Eux aussi potentiellement dans l’antichambre, Matt Wallace, aux portes de la Ryder 2018 au Golf National, et Aaron Rai n’ont pas convaincu à Abu Dhabi. Le premier a perdu deux de ses matches (dont le simple face à Antoine Rozner sur un putt manqué d’un peu plus d’un mètre au 18) et n’a ramené au final qu’un point et demi. Ses difficultés en double, notamment au putting, ont interpellé. Il est à ce titre le représentant de la Team GB&I à afficher le moins bon solde de points : 1,5 ! A partir de là, sa 4e place au ranking européen ne lui assure pas forcément un laisser-passer pour New York. Quant au second, pourtant 22e joueur mondial et récent vainqueur sur le PGA Tour (en août au Wyndham Championship), il n’a pas offert les meilleures garanties (sur son putting et son jeu de fer notamment), étant même rattrapé lui aussi sur le 18 par un pourtant fantomatique Ramus Højgaard.
Tom McKibbin, LIV or not LIV ?

_Matériel fourni_
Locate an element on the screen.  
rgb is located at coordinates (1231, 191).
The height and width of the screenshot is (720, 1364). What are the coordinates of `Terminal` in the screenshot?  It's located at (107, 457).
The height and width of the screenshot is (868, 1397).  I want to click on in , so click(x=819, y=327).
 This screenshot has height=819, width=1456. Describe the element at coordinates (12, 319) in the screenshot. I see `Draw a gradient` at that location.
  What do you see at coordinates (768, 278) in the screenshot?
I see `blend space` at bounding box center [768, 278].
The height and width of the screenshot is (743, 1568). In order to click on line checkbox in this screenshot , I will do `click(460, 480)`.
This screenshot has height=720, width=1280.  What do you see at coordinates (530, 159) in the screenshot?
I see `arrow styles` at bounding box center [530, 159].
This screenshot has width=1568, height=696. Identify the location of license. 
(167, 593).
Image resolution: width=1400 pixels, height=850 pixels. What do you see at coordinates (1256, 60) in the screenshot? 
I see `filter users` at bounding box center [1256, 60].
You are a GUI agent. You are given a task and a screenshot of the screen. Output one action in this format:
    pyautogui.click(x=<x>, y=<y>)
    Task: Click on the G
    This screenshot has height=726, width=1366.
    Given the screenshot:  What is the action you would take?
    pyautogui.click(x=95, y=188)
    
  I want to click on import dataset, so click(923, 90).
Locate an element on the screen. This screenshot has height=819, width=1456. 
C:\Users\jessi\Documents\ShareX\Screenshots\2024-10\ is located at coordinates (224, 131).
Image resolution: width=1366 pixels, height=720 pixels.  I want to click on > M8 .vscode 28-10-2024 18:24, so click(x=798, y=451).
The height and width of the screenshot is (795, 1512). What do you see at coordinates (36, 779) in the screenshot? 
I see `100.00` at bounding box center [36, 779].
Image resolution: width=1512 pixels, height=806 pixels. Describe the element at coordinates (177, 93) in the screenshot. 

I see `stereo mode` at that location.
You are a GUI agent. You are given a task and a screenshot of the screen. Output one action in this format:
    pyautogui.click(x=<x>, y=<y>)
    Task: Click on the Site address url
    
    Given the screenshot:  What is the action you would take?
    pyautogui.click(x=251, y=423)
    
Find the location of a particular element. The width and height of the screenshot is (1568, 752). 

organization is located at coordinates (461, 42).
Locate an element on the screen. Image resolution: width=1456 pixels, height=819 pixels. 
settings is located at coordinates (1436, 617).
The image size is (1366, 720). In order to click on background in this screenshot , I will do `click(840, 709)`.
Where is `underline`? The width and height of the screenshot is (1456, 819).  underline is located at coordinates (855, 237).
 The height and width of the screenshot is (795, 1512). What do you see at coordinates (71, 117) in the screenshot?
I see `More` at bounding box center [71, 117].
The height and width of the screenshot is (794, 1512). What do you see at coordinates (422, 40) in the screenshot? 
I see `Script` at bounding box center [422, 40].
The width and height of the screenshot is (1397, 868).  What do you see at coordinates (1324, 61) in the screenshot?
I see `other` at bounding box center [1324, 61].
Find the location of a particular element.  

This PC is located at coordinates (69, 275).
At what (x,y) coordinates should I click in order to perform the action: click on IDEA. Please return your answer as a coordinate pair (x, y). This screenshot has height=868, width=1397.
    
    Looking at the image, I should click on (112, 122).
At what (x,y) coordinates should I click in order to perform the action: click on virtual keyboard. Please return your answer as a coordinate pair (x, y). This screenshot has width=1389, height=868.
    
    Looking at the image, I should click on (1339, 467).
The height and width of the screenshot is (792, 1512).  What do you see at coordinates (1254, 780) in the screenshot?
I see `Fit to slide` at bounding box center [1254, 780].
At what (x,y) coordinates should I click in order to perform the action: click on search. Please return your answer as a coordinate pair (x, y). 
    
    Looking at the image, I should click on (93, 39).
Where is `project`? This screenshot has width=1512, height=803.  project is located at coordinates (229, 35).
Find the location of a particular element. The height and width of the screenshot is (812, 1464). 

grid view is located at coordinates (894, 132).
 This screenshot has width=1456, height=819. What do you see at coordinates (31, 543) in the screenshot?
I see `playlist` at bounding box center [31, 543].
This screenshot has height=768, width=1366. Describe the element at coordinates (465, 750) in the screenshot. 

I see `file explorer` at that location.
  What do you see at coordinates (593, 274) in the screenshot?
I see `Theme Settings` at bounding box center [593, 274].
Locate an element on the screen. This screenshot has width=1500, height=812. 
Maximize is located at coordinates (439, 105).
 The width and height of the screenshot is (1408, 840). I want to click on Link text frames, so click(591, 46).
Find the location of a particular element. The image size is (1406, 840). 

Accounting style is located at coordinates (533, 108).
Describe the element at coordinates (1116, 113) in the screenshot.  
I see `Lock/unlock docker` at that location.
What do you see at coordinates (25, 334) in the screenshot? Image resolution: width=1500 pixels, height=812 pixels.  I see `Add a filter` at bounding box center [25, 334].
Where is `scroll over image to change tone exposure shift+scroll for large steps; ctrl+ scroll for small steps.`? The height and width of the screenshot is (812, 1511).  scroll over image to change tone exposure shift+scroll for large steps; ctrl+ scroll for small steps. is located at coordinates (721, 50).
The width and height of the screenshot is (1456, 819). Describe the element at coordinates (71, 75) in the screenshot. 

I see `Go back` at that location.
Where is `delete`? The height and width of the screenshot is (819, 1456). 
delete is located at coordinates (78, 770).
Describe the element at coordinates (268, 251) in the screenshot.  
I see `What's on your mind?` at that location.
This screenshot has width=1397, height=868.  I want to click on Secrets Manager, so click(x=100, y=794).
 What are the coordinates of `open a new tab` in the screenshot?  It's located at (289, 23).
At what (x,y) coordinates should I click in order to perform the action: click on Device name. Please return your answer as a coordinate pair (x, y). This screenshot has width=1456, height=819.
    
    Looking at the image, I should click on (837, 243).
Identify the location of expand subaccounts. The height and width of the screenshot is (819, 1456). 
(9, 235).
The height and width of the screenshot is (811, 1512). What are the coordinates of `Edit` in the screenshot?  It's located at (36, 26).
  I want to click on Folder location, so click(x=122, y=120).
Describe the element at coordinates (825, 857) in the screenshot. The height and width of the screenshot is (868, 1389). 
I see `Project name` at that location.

_Consignes de travail_
1 - Relevez tous les golfeurs nommés dans l'extrait sur le golf.
2 - Recopiez à l'identique les lignes des entrées, depuis la ligne contenant « Find the location of a particular element. The height » jusqu'à la ligne contenant « center [31, 543]. », celle-ci comprise.
Le texte et les entrées n'ont aucun rapport entre eux.

_Résultats attendus_
1 -
Matt Wallace
Aaron Rai
Antoine Rozner
Ramus Højgaard
Tom McKibbin

2 -
Find the location of a particular element. The height and width of the screenshot is (812, 1464). 

grid view is located at coordinates (894, 132).
 This screenshot has width=1456, height=819. What do you see at coordinates (31, 543) in the screenshot?
I see `playlist` at bounding box center [31, 543].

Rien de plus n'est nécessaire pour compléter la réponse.